Last month, MPD launched Operation Full Stride, an effort to redirect more officers to foot patrols. New 1D Cmdr. David Kamperin trumpeted the program at a meeting on crime trends with the Capitol Hill Restoration Society on Tuesday night.
“The idea is to no longer be a drive-through service but to get back in the community,” Kamperin said. “Instead of people having to call 311 or e-mail their lieutenant, an officer will be walking around and a neighbor can come say, ‘Hey, such-and-such is happening here.’”
Kamperin said Capitol Hill foot patrols will focus on areas where youth are causing trouble and where there have been recent daytime burglaries.
Trouble spots include the 800 to 1100 blocks of H Street Northeast; Lincoln Park and the area just north of it; and the area bounded by Third, Sixth and East Capitol streets and Pennsylvania Avenue Southeast.

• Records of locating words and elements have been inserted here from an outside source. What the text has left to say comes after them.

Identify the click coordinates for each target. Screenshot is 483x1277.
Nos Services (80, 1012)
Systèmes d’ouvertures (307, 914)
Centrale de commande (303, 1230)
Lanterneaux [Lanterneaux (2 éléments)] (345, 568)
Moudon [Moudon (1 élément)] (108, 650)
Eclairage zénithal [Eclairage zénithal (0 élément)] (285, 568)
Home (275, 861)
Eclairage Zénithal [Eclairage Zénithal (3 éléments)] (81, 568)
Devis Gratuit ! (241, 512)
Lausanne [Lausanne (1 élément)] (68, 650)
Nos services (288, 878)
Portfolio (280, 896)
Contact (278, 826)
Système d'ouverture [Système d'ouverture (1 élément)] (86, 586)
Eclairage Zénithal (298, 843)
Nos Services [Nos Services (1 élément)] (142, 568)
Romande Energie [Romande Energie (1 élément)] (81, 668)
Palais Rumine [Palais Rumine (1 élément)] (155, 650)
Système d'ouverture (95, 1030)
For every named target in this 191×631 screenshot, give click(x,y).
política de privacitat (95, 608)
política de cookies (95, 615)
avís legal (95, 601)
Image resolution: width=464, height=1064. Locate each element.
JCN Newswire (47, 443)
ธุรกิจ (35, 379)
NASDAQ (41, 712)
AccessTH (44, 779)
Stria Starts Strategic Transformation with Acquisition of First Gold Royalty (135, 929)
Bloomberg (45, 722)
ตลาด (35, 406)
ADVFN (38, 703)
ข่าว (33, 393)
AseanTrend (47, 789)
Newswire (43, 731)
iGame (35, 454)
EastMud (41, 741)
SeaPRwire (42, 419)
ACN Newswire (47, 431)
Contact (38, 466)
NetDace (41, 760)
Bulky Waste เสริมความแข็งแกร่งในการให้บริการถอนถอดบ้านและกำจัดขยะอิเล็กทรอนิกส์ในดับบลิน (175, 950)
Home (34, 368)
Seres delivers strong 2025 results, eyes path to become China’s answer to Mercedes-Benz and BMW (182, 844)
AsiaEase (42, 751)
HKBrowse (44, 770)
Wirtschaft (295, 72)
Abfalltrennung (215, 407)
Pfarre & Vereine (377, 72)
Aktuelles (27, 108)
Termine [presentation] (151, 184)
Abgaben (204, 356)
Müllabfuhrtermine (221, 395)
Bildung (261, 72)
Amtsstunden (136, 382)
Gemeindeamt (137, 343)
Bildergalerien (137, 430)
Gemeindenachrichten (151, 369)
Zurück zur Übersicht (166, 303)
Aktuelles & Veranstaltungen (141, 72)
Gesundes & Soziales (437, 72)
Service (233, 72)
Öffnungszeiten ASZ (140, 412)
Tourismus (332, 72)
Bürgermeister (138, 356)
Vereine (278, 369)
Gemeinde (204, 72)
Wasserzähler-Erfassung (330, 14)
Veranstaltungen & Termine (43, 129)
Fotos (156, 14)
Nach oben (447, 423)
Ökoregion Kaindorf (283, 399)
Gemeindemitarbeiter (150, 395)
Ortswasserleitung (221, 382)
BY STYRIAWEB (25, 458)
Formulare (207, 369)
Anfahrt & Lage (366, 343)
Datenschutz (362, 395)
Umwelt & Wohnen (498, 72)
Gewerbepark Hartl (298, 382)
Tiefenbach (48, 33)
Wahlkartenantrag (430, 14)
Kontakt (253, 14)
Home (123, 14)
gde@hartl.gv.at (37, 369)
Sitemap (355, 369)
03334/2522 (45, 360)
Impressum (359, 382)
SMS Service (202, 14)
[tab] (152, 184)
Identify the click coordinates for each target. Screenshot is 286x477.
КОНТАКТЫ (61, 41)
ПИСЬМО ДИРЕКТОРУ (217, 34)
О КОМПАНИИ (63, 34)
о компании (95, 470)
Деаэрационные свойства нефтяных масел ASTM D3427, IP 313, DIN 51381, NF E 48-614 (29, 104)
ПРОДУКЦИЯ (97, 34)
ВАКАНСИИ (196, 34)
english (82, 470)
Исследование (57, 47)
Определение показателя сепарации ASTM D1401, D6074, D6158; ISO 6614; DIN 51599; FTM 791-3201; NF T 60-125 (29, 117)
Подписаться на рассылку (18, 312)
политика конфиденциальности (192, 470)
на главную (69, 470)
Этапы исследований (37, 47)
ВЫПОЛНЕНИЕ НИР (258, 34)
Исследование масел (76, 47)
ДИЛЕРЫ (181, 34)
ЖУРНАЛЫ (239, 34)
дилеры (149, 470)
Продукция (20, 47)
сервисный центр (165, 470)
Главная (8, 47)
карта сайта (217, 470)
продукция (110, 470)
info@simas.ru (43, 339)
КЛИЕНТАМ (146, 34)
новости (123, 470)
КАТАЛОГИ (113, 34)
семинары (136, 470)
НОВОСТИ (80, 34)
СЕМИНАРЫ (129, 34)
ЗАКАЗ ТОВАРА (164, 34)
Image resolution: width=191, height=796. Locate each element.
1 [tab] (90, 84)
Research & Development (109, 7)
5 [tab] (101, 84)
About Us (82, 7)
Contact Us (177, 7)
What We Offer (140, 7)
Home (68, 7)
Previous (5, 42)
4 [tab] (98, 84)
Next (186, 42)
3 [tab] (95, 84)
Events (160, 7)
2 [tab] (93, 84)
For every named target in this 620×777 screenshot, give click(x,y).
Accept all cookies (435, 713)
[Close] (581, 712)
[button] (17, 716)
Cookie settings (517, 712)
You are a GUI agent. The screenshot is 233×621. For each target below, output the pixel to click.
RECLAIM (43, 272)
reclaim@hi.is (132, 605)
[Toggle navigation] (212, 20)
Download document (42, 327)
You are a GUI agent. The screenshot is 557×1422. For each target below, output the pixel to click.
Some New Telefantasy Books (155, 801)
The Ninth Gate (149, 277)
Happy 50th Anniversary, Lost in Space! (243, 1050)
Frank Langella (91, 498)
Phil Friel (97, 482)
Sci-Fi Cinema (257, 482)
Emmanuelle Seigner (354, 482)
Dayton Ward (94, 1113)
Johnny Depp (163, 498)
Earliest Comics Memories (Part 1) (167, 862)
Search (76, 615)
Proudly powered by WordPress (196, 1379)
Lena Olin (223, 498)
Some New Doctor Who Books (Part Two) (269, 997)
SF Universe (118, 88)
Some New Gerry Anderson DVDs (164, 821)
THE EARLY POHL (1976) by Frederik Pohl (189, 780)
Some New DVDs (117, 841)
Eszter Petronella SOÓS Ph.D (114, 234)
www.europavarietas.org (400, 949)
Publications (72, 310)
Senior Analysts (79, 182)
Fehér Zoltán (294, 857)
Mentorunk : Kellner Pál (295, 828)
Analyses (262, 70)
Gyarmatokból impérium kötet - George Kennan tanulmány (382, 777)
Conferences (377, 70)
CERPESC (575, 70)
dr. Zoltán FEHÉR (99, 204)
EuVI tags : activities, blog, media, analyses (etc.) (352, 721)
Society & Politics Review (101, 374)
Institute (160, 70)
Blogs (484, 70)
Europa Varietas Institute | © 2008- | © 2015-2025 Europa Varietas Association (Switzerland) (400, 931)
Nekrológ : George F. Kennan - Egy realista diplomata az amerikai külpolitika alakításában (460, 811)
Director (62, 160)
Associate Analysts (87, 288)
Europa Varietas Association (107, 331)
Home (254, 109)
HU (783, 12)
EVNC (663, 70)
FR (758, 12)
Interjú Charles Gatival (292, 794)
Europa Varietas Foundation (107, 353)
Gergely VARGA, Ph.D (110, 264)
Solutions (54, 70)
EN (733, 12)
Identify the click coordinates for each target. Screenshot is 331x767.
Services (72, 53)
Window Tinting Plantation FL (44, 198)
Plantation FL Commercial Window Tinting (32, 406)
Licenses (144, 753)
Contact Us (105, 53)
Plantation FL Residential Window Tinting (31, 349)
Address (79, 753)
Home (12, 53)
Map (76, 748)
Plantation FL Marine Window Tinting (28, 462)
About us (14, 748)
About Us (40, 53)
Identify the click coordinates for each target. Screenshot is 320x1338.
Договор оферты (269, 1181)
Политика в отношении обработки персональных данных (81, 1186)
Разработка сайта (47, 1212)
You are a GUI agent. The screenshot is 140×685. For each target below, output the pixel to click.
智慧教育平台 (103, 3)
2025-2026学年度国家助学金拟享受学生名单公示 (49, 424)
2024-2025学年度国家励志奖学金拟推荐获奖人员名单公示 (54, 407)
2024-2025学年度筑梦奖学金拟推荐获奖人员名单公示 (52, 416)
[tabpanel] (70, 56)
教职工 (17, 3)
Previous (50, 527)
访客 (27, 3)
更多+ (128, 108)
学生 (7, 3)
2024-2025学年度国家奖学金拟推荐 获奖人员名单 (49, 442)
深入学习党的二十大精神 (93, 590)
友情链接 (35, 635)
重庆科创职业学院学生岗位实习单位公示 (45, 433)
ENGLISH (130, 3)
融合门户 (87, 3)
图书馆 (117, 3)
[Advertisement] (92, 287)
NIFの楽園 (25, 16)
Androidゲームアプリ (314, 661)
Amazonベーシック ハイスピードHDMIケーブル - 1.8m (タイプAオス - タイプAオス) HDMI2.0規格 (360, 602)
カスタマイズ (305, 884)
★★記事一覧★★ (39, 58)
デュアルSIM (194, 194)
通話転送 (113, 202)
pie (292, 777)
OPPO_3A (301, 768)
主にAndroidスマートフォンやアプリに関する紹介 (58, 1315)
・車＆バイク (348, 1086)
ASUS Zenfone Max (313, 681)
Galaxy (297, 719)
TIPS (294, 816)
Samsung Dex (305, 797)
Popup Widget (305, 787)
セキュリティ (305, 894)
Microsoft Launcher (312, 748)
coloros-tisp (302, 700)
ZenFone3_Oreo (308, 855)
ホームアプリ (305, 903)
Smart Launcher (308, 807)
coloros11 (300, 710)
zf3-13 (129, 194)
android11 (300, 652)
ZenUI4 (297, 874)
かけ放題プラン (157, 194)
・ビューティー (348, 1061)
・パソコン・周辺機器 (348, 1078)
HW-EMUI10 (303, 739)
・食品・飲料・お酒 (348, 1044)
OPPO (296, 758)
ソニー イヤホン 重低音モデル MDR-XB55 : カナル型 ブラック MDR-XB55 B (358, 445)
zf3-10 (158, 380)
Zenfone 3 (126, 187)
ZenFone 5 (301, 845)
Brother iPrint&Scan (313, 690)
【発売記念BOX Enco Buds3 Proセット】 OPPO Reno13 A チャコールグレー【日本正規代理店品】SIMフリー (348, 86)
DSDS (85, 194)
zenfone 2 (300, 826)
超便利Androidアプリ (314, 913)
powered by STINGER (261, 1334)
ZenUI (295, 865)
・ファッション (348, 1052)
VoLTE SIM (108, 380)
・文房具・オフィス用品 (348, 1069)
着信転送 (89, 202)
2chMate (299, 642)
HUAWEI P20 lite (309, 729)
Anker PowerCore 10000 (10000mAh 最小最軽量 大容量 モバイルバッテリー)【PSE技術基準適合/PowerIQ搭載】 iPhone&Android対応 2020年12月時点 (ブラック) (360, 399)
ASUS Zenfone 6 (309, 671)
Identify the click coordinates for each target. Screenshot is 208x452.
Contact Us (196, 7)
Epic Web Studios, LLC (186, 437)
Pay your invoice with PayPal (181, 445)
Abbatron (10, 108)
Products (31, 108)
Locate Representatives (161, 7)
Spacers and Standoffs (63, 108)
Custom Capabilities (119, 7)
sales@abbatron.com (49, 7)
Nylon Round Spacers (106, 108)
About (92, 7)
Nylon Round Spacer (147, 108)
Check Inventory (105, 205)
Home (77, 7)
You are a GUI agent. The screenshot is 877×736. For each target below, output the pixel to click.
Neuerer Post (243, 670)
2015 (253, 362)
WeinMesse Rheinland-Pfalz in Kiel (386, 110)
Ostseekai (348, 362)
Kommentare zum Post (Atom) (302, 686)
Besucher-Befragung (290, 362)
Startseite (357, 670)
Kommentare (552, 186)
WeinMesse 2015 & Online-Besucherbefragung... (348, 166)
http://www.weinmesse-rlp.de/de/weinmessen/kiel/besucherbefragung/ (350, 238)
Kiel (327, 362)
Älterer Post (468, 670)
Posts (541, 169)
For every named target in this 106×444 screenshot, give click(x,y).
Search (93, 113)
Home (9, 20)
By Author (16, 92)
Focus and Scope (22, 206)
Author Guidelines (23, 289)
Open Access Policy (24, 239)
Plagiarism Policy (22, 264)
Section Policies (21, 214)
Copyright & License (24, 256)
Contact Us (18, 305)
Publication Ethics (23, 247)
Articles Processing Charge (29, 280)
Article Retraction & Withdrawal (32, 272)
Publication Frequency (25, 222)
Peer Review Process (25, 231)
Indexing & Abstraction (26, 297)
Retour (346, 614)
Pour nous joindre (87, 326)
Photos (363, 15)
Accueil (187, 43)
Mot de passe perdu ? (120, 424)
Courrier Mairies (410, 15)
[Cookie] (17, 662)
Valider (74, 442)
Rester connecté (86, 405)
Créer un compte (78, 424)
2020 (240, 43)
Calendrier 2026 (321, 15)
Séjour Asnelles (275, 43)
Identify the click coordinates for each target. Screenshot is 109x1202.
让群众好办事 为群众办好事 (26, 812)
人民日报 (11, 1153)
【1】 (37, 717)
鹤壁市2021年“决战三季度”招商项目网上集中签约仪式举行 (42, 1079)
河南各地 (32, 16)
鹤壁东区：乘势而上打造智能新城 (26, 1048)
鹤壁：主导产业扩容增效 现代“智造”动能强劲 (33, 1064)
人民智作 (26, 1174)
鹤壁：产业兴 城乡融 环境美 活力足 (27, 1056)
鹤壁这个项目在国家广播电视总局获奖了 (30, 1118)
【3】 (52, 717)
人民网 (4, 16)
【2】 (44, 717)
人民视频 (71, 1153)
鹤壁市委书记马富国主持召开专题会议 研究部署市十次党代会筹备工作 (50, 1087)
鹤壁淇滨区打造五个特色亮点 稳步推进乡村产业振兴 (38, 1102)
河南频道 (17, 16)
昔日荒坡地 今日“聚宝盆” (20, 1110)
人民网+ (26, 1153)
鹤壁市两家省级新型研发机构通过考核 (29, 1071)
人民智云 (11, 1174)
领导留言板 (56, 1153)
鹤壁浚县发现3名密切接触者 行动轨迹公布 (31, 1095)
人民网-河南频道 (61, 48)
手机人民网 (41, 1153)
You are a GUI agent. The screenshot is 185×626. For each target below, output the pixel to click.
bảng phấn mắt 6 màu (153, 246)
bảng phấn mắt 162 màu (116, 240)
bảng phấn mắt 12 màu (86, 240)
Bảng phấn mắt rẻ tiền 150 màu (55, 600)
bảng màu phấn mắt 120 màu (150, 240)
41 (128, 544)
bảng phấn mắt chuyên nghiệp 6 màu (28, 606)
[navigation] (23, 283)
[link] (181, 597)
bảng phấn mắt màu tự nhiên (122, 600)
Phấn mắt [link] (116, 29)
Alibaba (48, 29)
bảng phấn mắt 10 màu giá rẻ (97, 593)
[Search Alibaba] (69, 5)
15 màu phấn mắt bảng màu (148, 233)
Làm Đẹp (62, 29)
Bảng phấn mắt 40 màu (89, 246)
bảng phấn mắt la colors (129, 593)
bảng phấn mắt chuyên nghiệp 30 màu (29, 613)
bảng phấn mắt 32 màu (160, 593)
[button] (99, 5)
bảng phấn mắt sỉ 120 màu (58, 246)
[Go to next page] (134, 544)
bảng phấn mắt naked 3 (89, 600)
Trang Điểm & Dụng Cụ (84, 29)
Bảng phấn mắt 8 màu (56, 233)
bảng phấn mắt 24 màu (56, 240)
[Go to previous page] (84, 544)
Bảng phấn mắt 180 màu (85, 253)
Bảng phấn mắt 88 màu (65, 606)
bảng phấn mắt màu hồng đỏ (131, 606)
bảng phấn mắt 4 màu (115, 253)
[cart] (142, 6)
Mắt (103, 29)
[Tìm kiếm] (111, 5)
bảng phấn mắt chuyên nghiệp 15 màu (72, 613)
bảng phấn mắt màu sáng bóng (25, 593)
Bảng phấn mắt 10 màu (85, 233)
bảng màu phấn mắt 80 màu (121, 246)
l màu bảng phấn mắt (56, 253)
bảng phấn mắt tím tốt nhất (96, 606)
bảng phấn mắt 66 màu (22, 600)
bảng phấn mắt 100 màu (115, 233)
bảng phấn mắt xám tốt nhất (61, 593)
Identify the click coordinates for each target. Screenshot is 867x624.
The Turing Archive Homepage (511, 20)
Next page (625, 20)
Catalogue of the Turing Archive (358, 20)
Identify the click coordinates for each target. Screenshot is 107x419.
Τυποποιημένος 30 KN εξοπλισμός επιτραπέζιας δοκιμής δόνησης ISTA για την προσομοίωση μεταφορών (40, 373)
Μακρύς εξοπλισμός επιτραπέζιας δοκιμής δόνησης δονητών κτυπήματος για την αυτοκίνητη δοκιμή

Kamperin said MPD has 160 recruits in training, “and we’re telling them, once they get off the certification period, it’ll be the last time they see a car.
“‘Ladies and gentleman, get some comfortable shoes, galoshes and raincoats.’”
Foot patrol hours will be different for each area, Kamperin said. For instance, while downtown patrols will cover the workday, in residential neighborhoods officers will stroll the streets in the early evening, hoping to be visible and available to speak with residents on their way home from work.
In addition to increasing the number of officers slated and trained for foot patrol, Operation Full Stride also will seek to keep them there.
“It used to be that if something special came up with the president or something, officers would get pulled from foot detail,” Kamperin said. “They won’t get pulled from that anymore.”